— TASK STATEMENT —
The full listing should be transcribed verbatim.

+++ RECORDS PROVIDED

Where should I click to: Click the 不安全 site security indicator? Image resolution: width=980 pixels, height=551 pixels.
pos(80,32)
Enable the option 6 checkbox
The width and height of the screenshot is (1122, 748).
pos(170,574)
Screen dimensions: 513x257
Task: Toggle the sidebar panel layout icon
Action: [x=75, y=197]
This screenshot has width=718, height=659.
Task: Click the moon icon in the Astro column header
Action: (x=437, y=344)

++++++

— SOLUTION TO THE PROBLEM —
Where should I click to: Click the 不安全 site security indicator? Image resolution: width=980 pixels, height=551 pixels.
pos(80,32)
Enable the option 6 checkbox
The width and height of the screenshot is (1122, 748).
pos(170,574)
Screen dimensions: 513x257
Task: Toggle the sidebar panel layout icon
Action: [x=75, y=197]
This screenshot has width=718, height=659.
Task: Click the moon icon in the Astro column header
Action: (x=437, y=344)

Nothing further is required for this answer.